Dans un discours devant des diplomates, Chirac a exprimé son espoir qu’à l’avenir l’Europe joue un rôle plus important au niveau international. Il regrette, a-t-il dit, que l’Europe ait été « trop absente de la crise libanaise ». Le ministre français des Affaires étrangères, Philippe Douste Blazy, a expliqué au journal Le Figaro : « Ce qui est en jeu au Liban c'est la défense de nos valeurs et le maintien de notre propre capacité de réflexion et d'action. »
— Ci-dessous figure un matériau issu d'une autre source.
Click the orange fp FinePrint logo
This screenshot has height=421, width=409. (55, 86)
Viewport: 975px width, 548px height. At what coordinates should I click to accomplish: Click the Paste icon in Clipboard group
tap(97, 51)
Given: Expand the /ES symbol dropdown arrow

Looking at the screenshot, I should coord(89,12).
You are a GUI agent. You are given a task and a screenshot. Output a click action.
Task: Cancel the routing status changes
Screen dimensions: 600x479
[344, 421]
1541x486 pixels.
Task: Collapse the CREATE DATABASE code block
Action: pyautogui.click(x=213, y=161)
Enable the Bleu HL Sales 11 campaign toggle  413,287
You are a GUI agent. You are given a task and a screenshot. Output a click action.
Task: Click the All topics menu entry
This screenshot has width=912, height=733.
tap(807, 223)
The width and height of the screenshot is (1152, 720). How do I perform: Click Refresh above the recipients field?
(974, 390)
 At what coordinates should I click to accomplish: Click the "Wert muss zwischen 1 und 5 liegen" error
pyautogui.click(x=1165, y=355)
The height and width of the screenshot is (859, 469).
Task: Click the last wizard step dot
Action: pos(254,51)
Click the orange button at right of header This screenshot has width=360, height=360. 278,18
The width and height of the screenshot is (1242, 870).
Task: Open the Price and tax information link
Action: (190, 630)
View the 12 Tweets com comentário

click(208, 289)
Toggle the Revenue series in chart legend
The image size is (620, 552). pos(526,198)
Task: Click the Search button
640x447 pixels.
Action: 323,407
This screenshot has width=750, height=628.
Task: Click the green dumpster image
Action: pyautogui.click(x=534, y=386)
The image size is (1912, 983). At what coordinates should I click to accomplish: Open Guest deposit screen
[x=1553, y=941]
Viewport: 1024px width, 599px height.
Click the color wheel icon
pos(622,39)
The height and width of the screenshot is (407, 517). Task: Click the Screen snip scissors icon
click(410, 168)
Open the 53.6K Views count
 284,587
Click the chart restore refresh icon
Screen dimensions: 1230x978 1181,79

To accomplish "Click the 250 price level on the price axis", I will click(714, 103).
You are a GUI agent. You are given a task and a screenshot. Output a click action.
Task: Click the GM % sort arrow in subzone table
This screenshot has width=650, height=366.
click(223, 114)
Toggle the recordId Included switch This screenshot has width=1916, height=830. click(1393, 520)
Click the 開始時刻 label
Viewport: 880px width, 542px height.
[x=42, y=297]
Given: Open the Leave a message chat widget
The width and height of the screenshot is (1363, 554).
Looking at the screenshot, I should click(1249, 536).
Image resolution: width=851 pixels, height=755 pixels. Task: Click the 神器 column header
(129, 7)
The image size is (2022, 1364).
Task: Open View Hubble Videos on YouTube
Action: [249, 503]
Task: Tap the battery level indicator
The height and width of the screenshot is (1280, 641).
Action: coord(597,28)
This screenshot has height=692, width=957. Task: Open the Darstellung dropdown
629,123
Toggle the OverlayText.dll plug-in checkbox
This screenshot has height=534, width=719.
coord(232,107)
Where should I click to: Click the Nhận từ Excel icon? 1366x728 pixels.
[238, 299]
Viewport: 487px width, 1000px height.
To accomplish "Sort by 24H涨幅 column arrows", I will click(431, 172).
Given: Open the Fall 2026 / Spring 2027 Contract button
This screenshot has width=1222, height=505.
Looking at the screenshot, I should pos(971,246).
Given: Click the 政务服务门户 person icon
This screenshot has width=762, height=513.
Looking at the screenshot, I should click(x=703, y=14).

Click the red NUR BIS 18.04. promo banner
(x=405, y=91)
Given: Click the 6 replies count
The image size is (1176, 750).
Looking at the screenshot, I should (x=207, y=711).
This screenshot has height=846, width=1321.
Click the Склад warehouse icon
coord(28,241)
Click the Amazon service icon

Déjà, il peut être dit avec une certaine certitude, étant donné l’appui très unilatéral d’Israël, que l’intervention européenne ne ramènera pas la paix dans un Liban démoli.

L’Allemagne en particulier a ouvertement reconnu son parti-pris pour Israël. Selon Berlin, toute situation dans laquelle les Allemands auraient à affronter les soldats israéliens doit être évitée pour des raisons historiques. Au même moment, Berlin adopte une terminologie de plus en plus agressive. Le ministre allemand de la Défense, Franz Josef Jung, a insisté pour décrire le blocus envisagé des côtes libanaises par la marine allemande comme une « mission de combat ». Le terme, très clairement, visait à provoquer. Il avait été soigneusement évité lors des précédents déploiements militaires allemands, qui ont toujours été décrits comme des engagements défensifs.

La notion que l’Europe pourrait se libérer de la suprématie américaine au moyen de son intervention au Moyen-Orient pourrait bien se révéler elle aussi être une erreur.

Choqués par le chaos que les Etats-Unis ont provoqué en Irak ainsi que par la popularité croissante dont jouit le Hezbollah à cause de sa résistance à Israël, les Européens ont à maintes reprises insisté sur leur intention de « stabiliser » le Moyen-Orient. Toutefois comme D’Alema lui-même l’a noté alors qu’il se demandait à voix haute comment « restreindre les radicaux et les extrémistes » et « promouvoir les forces modérées » en Irak, « L’idée qu’on puisse arrêter le terrorisme par la guerre et qu’ensuite vienne la paix et la démocratie, n’est évidemment pas un succès. »

Les guerres ont leur propre dynamique. Aussitôt que la force onusienne sera stationnée au Liban et qu’elle sera impliquée dans un conflit — et il sera facile d’en provoquer un — alors, la situation pourrait rapidement devenir hors contrôle. Les forces européennes connaîtraient alors le même sort que celui que connaissent les forces américaines en Irak — l’engrenage de la violence et de la vengeance — et finiront encore une fois à la remorque des Etats-Unis.